Oração e bênção para a Matriz Africana





Aproximadamente cinco milhões de pessoas foram escravizadas na região da África que hoje compreende Angola, Congo, Moçambique, Benin, Guiné, Nigéria, Senegal; e trazidas para o Brasil. Aqui, os africanos foram marcados e deixaram sua marca, seja pela sua força de trabalho ou por todo conhecimento de suas culturas, saberes, tradições e valores civilizatórios. Nenhum outro lugar do mundo recebeu tantos escravos. Nossa comida, dança, música, o sincopado de nossos ritmos sobreviveram ao chicote e ao ferro graças à devoção ao sagrado, ao culto a nossa Matriz Africana. Matriz reverenciada no último sábado do ano, em pleno Pelourinho, local de suplício. O projeto Matriz Africana reuniu o Motumbá e o Samba do Vai Kem Ké para enterrar o ano de 2019 debaixo de muita música de matriz africana. E assim foi na noite do dia 27 de dezembro, no Largo Quincas Berro D'Água. Noite aberta pelo Samba do Vai Kem Ké, porque todo samba é uma espécie de oração, e encerrada pelo Motumbá, porque toda oração merece uma bênção.

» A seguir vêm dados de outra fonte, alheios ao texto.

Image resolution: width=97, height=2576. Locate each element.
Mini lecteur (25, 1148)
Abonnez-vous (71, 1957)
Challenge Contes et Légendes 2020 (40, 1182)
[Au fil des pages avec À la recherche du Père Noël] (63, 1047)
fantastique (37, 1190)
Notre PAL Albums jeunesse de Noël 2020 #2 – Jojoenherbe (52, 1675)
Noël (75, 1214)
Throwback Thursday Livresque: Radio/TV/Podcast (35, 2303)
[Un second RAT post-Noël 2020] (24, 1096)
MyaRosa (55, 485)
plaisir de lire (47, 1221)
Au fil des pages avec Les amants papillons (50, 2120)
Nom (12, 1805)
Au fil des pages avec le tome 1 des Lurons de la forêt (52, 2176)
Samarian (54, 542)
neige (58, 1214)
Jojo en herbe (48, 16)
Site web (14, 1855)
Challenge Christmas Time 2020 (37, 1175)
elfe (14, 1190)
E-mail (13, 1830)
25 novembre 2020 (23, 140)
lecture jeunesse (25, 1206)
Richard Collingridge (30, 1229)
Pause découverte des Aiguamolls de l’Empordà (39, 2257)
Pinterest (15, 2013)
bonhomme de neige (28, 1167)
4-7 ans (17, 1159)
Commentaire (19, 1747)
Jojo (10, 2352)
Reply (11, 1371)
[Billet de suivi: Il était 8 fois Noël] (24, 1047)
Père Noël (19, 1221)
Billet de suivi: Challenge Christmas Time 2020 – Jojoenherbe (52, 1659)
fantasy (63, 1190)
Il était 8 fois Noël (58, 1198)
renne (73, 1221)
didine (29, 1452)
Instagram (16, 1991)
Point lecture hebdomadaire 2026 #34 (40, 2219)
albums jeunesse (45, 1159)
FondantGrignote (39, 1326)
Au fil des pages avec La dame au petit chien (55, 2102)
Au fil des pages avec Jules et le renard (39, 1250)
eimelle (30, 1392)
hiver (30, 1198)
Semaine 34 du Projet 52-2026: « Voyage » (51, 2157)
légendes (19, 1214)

Matriz significa o lugar onde algo é gerado ou criado. A cavidade pélvica das fêmeas, onde o embrião se desenvolve. Por isso a noite começou com um cortejo da Banda Didá pelas ruas do Pelourinho. Justiça para a primeira banda de percussão formada apenas por mulheres negras, e cujo objetivo é a educação de mulheres e crianças através da arte de Matriz Africana. Didá significa, em yorubá, o poder da criação. O nome foi escolhido pelo Maestro Neguinho do Samba, em 1993, por acreditar na criação como caminho de toda expressão artística. E o som dos tambores da Didá ecoou no casario colonial português, arregimentando locais e estrangeiros, na direção do Largo Quincas Berro D'Água.











O Samba do Vai Kem Ké é uma espécie de oração que se propõe à preservação e renovação do legítimo samba da Bahia.  Em seu terreiro, vale o culto à tradição do Samba de Roda, Samba Duro e do Samba Junino, que no ano passado foi reconhecido como o primeiro bem imaterial de Salvador. Criado pelo compositor, maestro e multi-instrumentista Augusto Conceição e o produtor e percussionista Lomanto Oliveira, o Samba do Vai Kem Ké é certeza de rodas de samba, de bater com a palma da mão, de sambar miudinho, de pés descalços e de girar o corpo até perder o juízo ou chegar à consciência. Uma catarse de músicas sagradas e consagradas do samba da Bahia, como Quixabeira, Paixão Antiga, Filho da Bahia, em meio às autorais como Varro o Tapete, Chapéu de Palha e a novíssima Leva o Carro.












Reverenciar a Matriz Africana é saudar a própria mãe; a Mãe das Águas e de todos os Orixás: Yemanjá. A Motumbá escolheu o Pelourinho para o lançamento da música Odoyá, antecipando o dia 2 de fevereiro. Tendo à frente o cantor, instrumentista e compositor Alexandre Guedes, a Motumbá é uma locomotiva de percussão e cordas, que pede benção mas não pede passagem, arrastando a todos em verdadeiro frenesi. Além de novas canções, sucessos como  Bororó, Pra Balançar de Novo, Na Mala, Meu Tambor, Jangadeiro, Parakundê, Sou do Malê, Pegada do Verão, Jererê e Batuque de Rua faziam pular a multidão aglomerada na Quincas. Foi quando Alexandre Guedes, já comandando o show do coreto do largo, abriu o mar de gente em dois criando uma passagem para o palco. É a Matriz Africana abrindo o caminho para 2020.












Ficha:
O quê: Projeto Matriz Africana
Quando: Sexta Feira (27 de dezembro), a partir das 19h
Onde: Largo Quincas Berro D'Água (Pelourinho)
Quanto: Entrada gratuita
A Matriz Africana faz parte da programação do Projeto Pelô da Bahia, que integra a estrutura do Centro de Culturas Populares e Identitárias (CCPI/Secretaria de Cultura do Estado da Bahia) na promoção da diversidade cultural, de forma acessível ou gratuita, nos espaços culturais do Pelourinho.